Dear John and friends,

thanks again, John.

For #10, I am not sure, but I rely on your knowledge that 'aagato' is
in the equivalent of English Present Perfect Tense. We know that
words in this form can be active or passive. The passive is similar
to past participle in English. The active is a bit hard, because the
English past perfect is only in the passive voice.

metta,
Yong Peng.


--- In Pali@yahoogroups.com, John Kelly wrote:

> 9. Paapakehi amaccehi rañño ko attho?
> from evil / from ministers / to king / who? / matters
> Out of the evil ministers, who matters to the king?
I would suggest that "attho" means "good, welfare" here rather
than "matter". Thus, one can translate:
from evil / from ministers / for the king / what? / good
From the evil ministers, what good (is there) for the king?
I think this makes a little more sense. Do you agree?

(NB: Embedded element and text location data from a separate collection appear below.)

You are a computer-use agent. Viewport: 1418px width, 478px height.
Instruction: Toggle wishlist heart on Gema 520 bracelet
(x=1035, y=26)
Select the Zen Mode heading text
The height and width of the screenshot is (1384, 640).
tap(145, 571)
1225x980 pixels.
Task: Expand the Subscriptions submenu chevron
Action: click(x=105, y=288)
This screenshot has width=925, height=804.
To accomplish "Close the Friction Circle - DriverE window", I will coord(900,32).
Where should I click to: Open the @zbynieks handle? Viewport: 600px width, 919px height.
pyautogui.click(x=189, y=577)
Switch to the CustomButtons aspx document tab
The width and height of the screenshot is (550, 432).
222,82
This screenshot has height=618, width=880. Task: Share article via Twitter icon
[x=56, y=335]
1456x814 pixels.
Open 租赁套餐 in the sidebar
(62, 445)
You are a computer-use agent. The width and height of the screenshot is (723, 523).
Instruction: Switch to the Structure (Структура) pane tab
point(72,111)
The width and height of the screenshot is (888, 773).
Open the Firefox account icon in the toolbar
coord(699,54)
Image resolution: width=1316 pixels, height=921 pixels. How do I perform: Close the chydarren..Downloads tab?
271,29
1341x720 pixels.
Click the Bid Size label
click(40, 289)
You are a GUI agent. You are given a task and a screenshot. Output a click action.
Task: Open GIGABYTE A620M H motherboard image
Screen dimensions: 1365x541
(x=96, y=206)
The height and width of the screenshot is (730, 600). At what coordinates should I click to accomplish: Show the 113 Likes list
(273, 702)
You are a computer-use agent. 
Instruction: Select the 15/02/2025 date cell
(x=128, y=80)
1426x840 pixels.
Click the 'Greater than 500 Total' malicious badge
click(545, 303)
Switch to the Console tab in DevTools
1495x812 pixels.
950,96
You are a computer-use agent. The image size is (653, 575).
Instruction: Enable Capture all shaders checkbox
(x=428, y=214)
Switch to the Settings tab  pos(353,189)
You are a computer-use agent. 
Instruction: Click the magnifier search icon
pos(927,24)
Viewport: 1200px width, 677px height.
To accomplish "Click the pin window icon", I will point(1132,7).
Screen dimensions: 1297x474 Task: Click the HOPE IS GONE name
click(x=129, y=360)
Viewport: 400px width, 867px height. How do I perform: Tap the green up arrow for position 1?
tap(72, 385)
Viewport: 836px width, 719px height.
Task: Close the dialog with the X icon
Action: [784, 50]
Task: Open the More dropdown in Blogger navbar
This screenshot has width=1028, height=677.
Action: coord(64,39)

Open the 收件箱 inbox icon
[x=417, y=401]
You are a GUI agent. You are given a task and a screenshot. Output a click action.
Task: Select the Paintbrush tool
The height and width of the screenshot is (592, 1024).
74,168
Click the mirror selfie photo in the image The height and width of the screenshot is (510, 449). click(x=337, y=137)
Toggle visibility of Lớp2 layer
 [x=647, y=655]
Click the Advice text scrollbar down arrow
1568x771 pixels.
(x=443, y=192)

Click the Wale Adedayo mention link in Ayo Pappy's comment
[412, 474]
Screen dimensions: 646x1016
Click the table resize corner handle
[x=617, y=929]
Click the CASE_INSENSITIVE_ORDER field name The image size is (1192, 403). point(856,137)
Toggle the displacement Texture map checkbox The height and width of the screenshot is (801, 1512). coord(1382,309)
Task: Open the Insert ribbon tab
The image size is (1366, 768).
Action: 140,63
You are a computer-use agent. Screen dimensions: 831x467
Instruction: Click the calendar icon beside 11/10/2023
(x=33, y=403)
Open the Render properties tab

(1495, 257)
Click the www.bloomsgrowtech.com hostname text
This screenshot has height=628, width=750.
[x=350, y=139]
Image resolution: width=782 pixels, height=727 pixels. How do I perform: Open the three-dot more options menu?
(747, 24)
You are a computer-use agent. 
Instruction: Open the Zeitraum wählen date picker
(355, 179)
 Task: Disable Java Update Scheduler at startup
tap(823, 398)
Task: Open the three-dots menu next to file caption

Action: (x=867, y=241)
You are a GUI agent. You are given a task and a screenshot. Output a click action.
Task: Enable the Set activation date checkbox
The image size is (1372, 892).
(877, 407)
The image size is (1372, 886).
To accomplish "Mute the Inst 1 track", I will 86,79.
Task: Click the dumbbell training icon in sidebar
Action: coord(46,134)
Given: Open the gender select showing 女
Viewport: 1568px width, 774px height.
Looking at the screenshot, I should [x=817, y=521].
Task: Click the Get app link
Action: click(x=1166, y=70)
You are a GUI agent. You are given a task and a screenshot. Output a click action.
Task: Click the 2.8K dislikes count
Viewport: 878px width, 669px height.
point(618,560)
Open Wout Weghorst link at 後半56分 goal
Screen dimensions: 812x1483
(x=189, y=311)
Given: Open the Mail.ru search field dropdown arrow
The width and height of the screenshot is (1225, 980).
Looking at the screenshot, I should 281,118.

> 10. Amhaaka.m raajaana.m passitu.m puratthimaaya disaaya dve
> raajaano aagataa.
> our / king / to see / to East / from direction / two /
> kings / had come
> The two kings had come from the direction to the East
> to see our king.
"had come" is a tense that in English is called "pluperfect", as
opposed to "have come" whiich is "perfect" tense. As far as I can
tell, Pali doesn't use a pluperfect, and would probably use aorist
for something like "had come". Since Pali does use the past
participle (here "aagataa", with an implied copulative - honti) for
the perfect, I would translate this as "have come".

Also, perhaps "direction to the East" could be more fluently
translated as "Eastern direction". Thus for the whole sentence:
The two kings have come from the Eastern direction to see our king.